_PROBLEM REQUIREMENTS_
Repeat the data word for word and skip the pictures.

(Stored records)
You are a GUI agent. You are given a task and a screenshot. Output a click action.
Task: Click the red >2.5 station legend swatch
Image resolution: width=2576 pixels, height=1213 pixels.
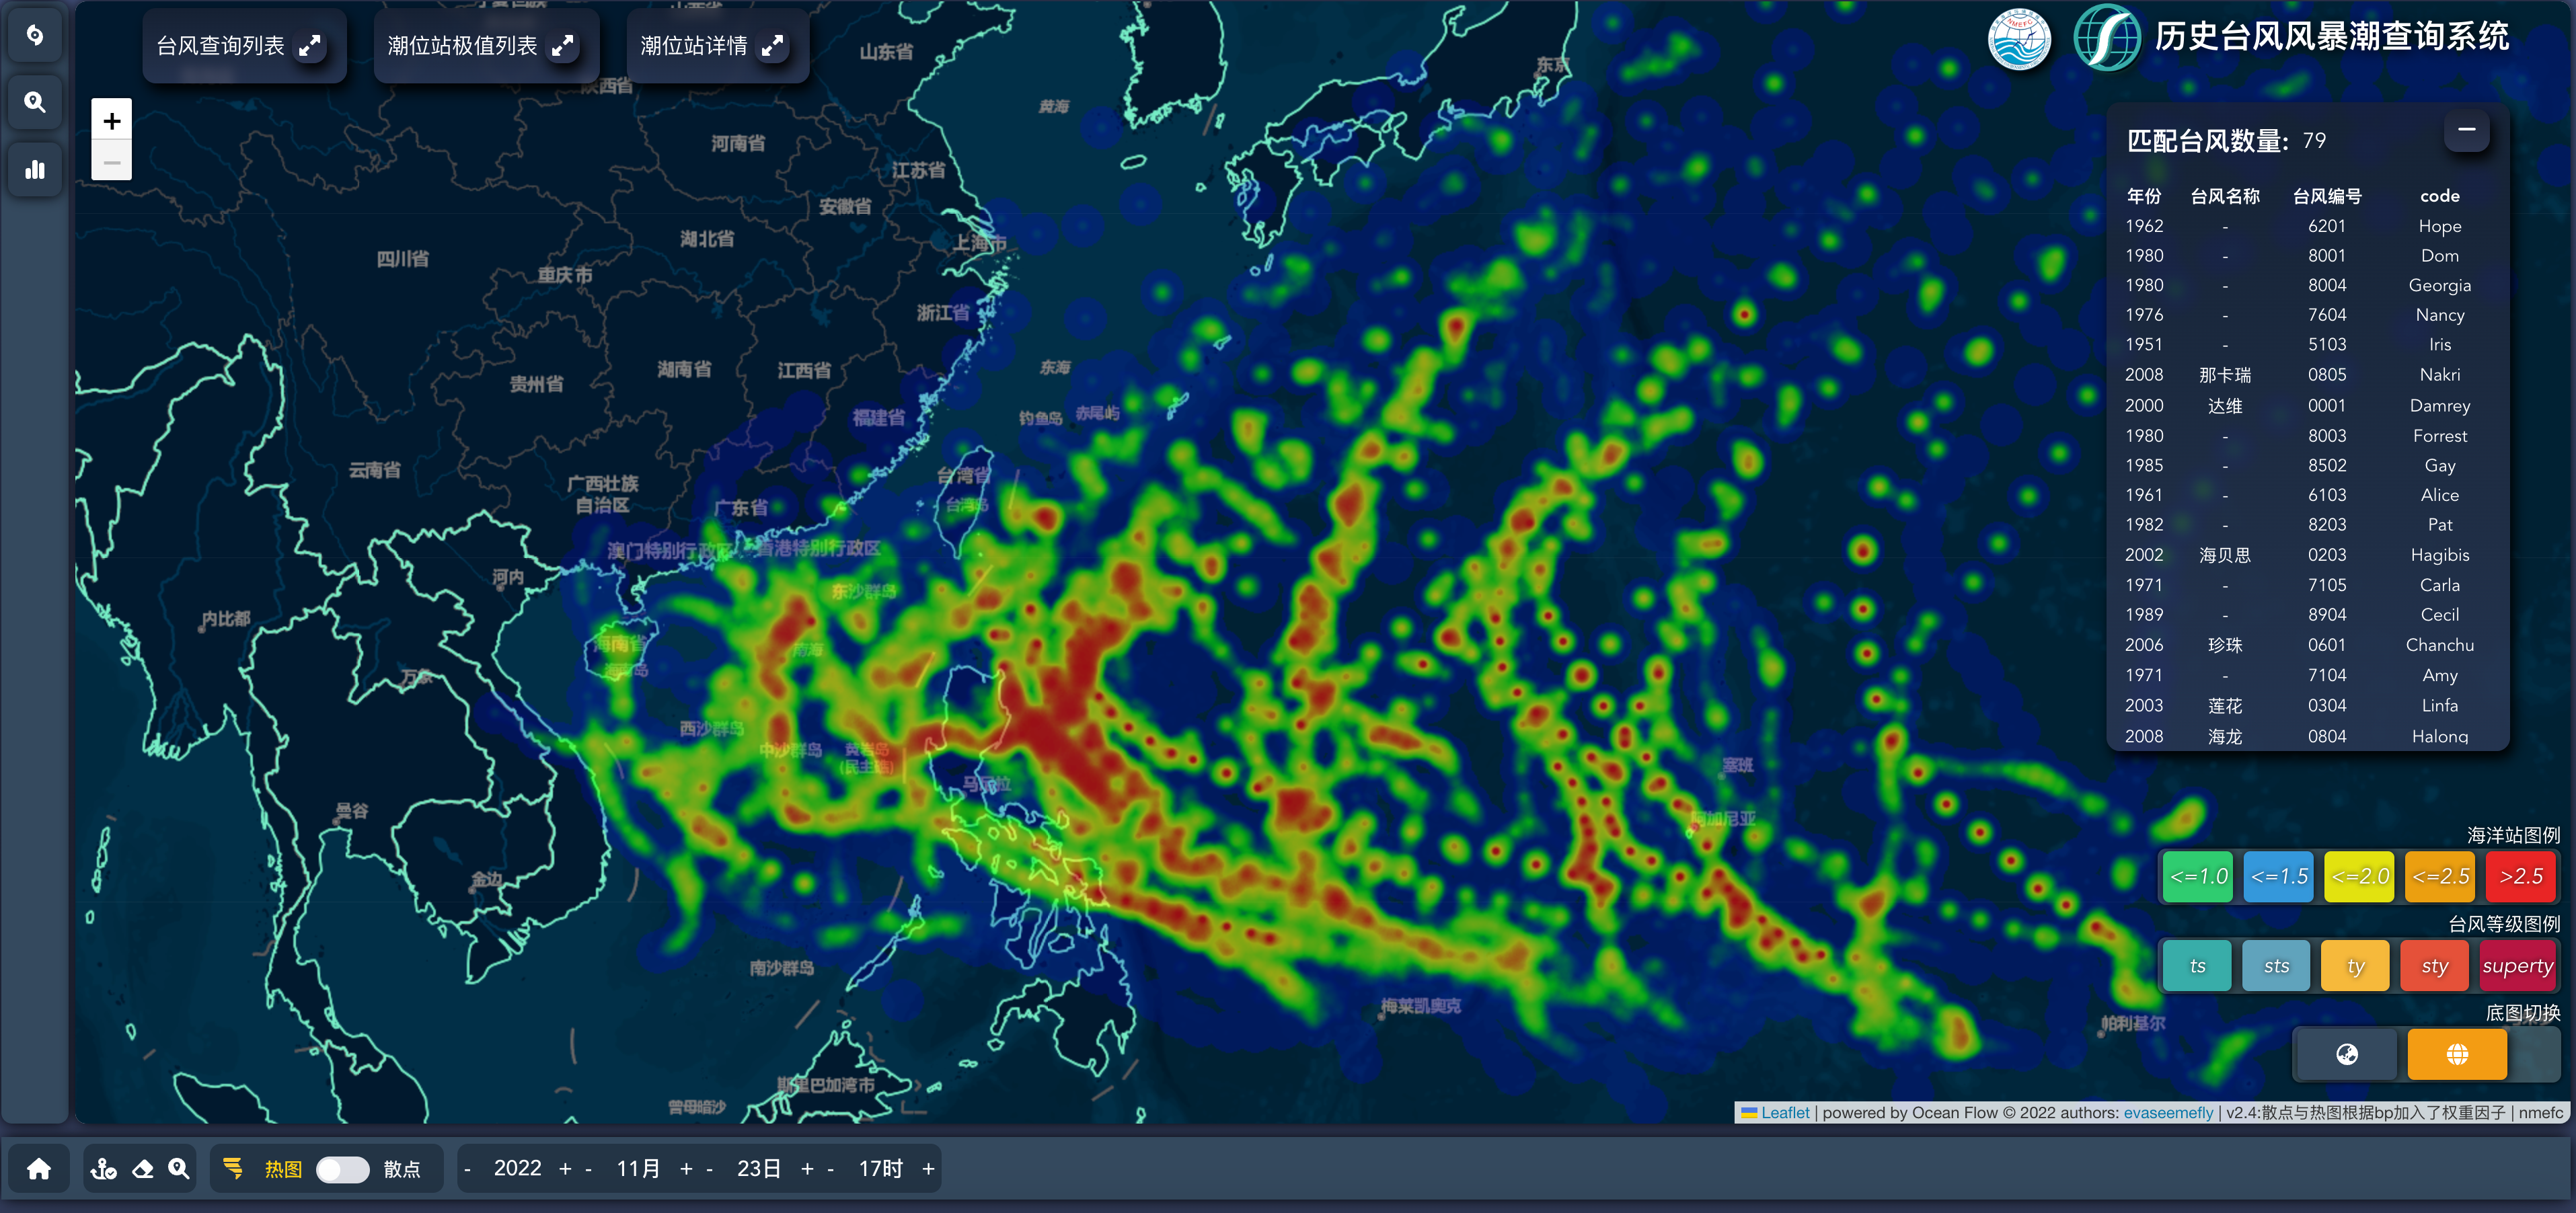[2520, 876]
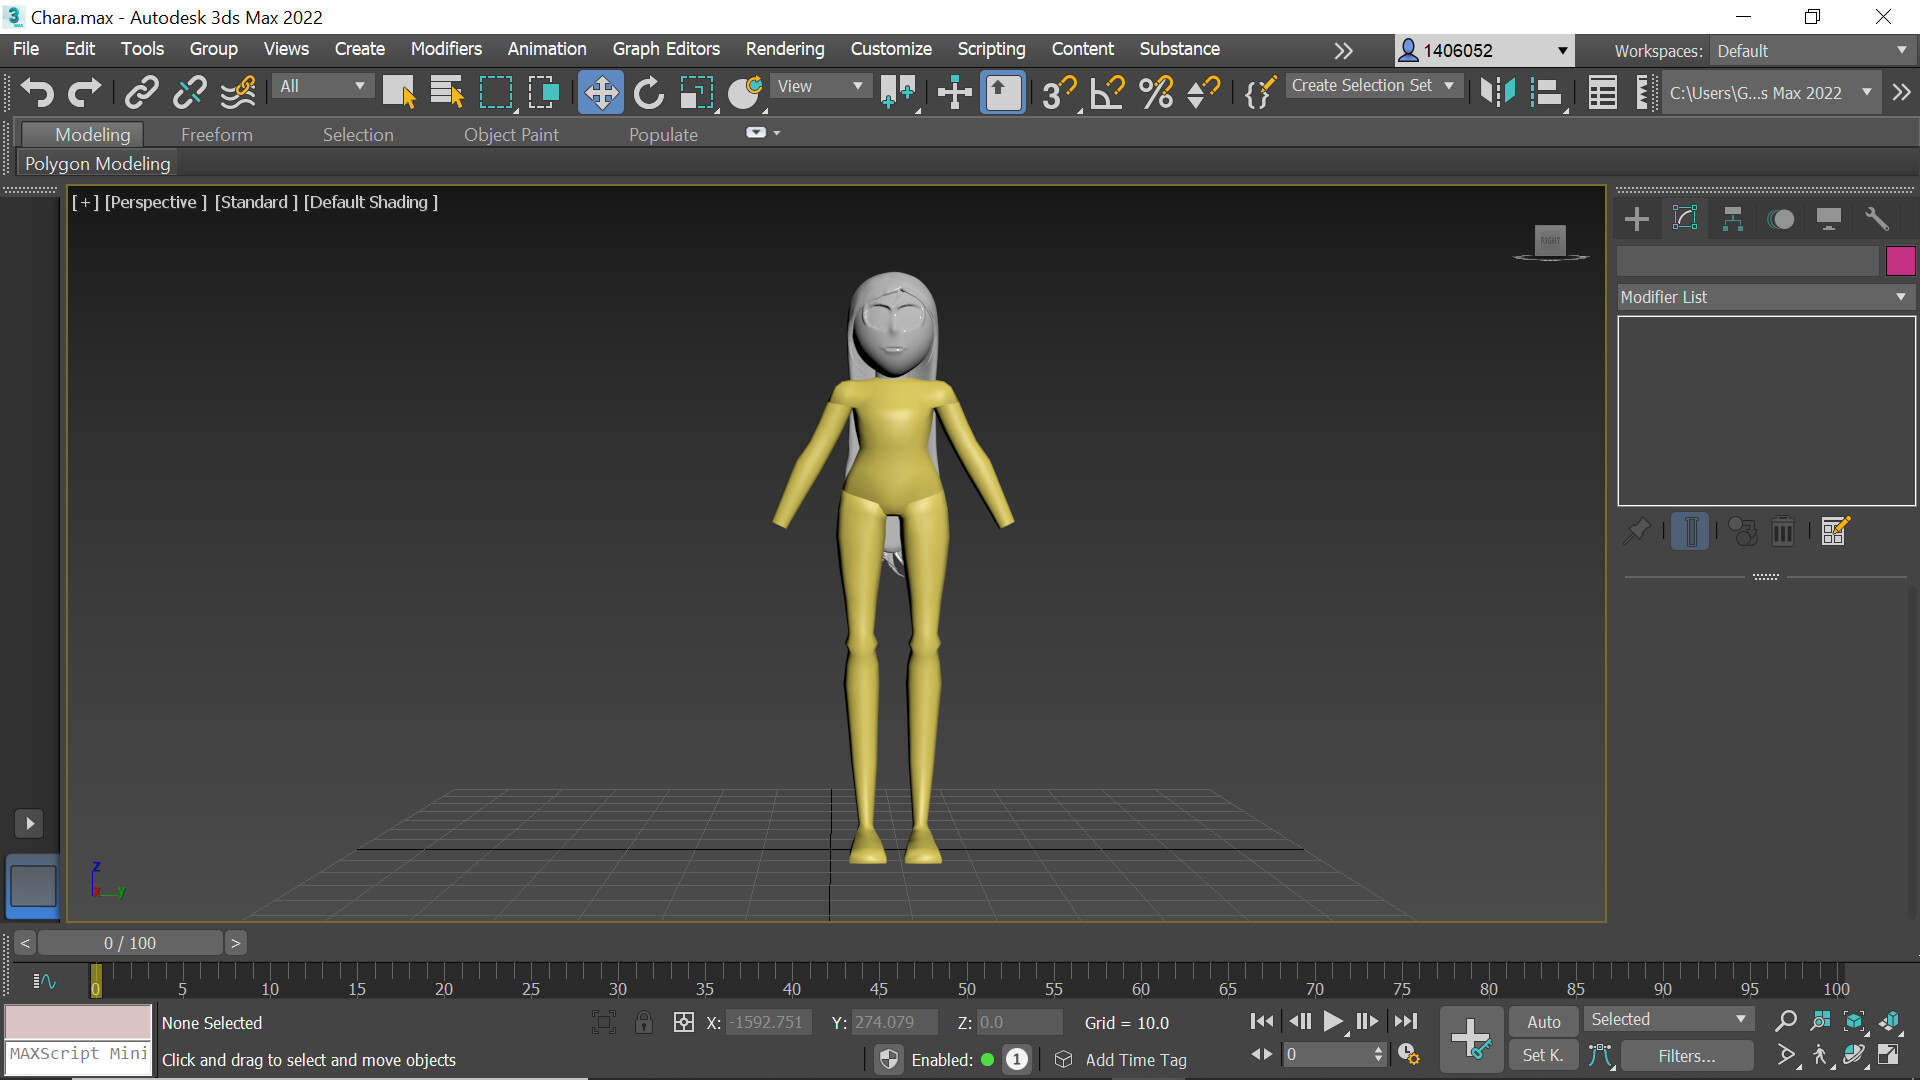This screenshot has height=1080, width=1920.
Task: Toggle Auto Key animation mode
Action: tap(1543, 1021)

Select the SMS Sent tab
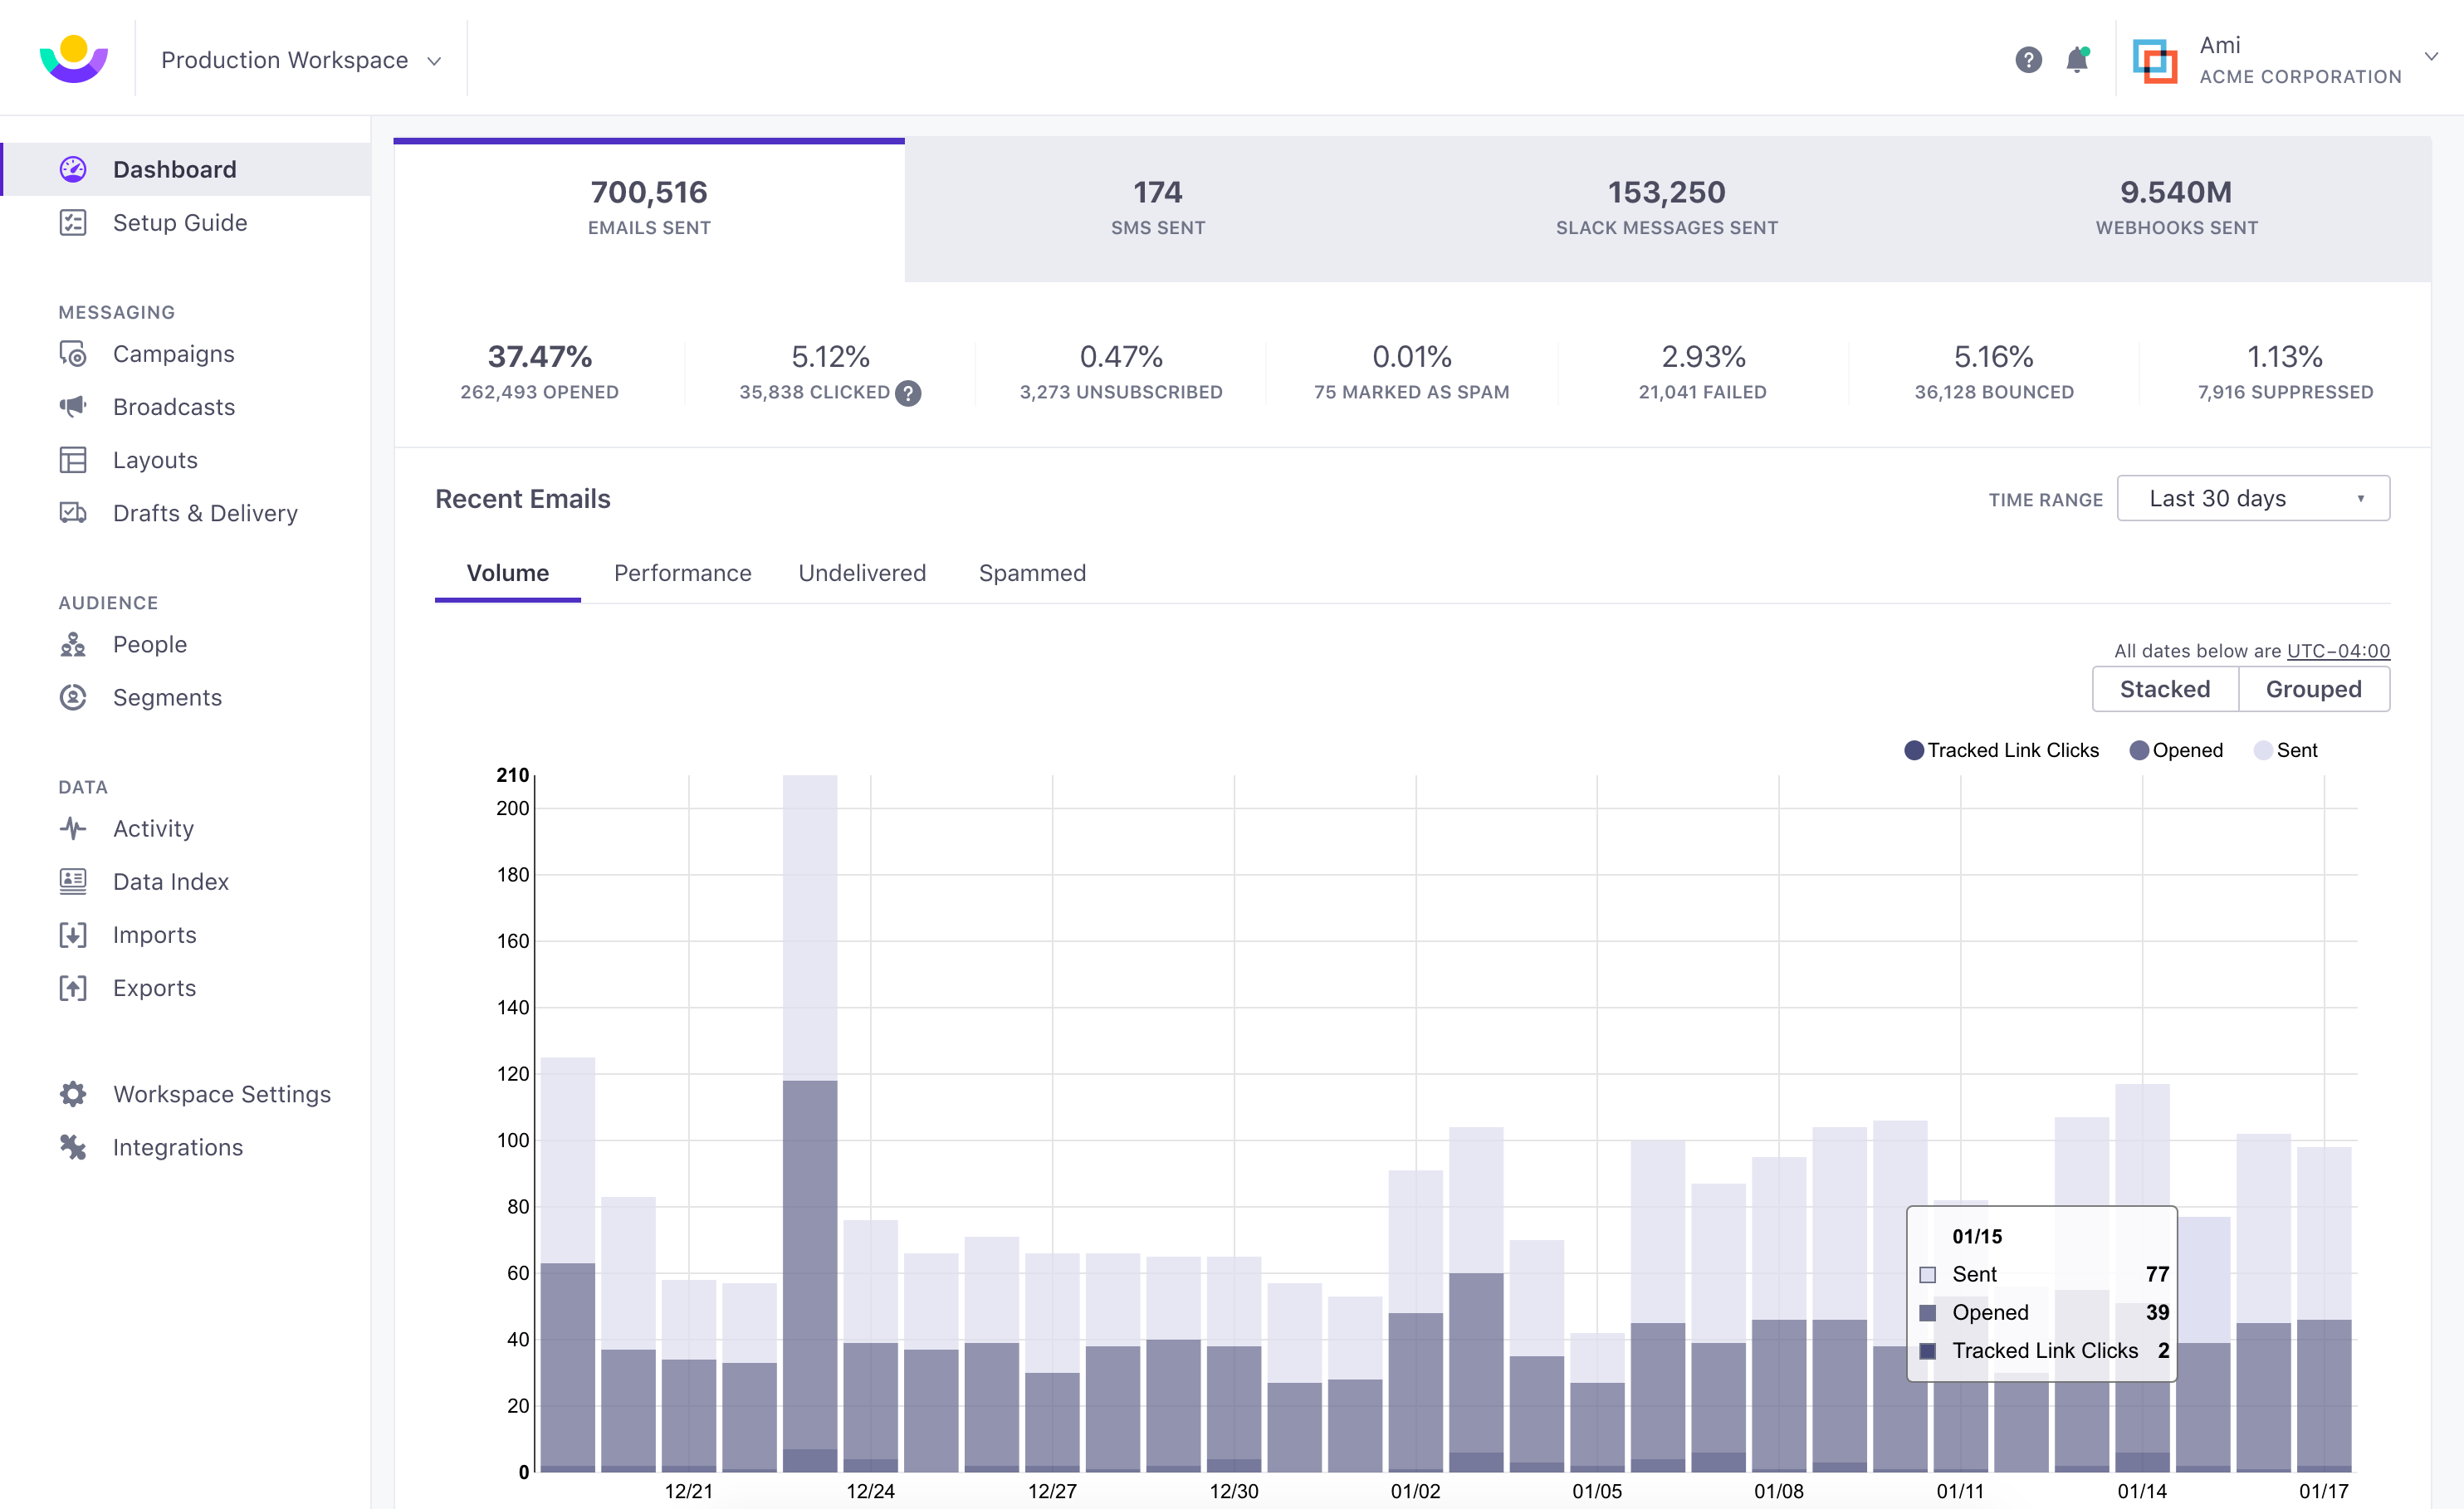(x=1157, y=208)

_RESULT FOR THIS EXERCISE_
You are a GUI agent. You are given a task and a screenshot. Output a click action.
Task: Click the red >2.5 station legend swatch
Image resolution: width=2576 pixels, height=1213 pixels.
[2520, 876]
This screenshot has height=1080, width=1920.
Task: Toggle Auto Key animation mode
Action: tap(1543, 1021)

Select the SMS Sent tab
(x=1157, y=208)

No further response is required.